So hat die italienische Regierung mit Unterstützung der Europäischen Union 2017 ein Abkommen mit Libyen und 2023 ein weiteres mit der tunesischen Regierung geschlossen. Mit den dafür bereitgestellten Geldern sollen die Länder ihre Küsten besser überwachen und so die Migrationsbewegungen zwar nicht an ihrem Ursprung, aber vor Erreichen der internationalen Gewässer stoppen. Tatsächlich ist die Zahl der Menschen, die an den italienischen Küsten ankommen, seit dem kürzlich unterzeichneten Abkommen deutlich zurückgegangen (mehr als die Hälfte startete die Mittelmeerüberquerung 2023 in Tunesien). Laut Menschenrechtsorganisationen wie „Amnesty International“ sind die Gefahren für Migrant:innen damit aber nicht zurückgegangen, im Gegenteil: Die Schlepperrouten werden gefährlicher und immer mehr Menschen werden unter gravierenden Menschenrechtsverletzungen von Tunesien über die libysche Grenze abgeschoben.

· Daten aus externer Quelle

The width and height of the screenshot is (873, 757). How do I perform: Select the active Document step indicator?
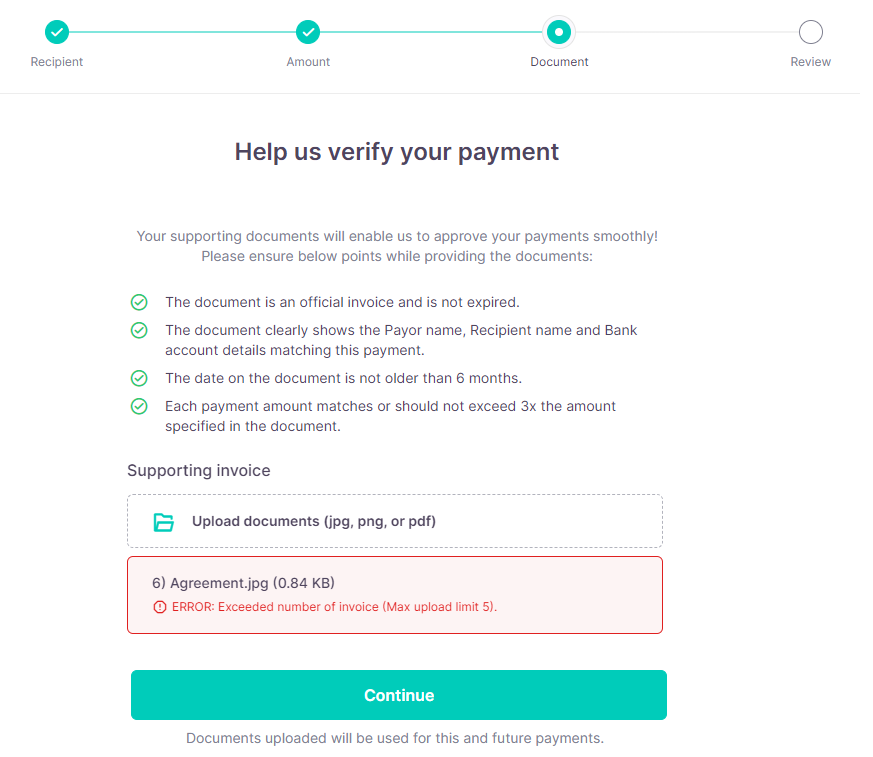pos(559,32)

Zu guter (?) Letzt wurden seit 2015 auch die Such- und Rettungsdienste von Nichtregierungsorganisationen stark eingeschränkt. Mehrere EU-Mitgliedstaaten, darunter Italien, gehen juristisch gegen NGOs vor, denen vorgeworfen wird, illegale Migration zu begünstigen. Zudem werden praktische Hürden aufgebaut, die die Arbeit der humanitären Organisationen behindern: So sieht das nach dem dramatischen Schiffsunglück im Februar 2023 erarbeitete Dekret, das als „decreto Cutro“ bekannt wurde, vor, dass NGOs nach einer Rettung auf See direkt und ohne Zwischenstopp den ihnen zugewiesenen Hafen ansteuern müssen. Das bedeutet, dass sie auf dem Weg dorthin keine weiteren Rettungseinsätze durchführen dürfen. Die Entscheidung, welchen Hafen die Schiffe anlaufen müssen, liegt in den Händen der Regierung, die in den letzten Monaten weit entfernte Häfen wie Ravenna oder Genua zugewiesen hat. Laut einem Bericht von „SOS Humanity“ wurden durch das Dekret und die Auswahl der Häfen allein im letzten Jahr 374 Tage verschwendet, die für die Rettung von Menschenleben hätten genutzt werden können.

Text: Valentina Gianera

Dieser Text erschien erstmals in der Straßenzeitung zebra. (01.08.2024 – 01.09.2024 | 98)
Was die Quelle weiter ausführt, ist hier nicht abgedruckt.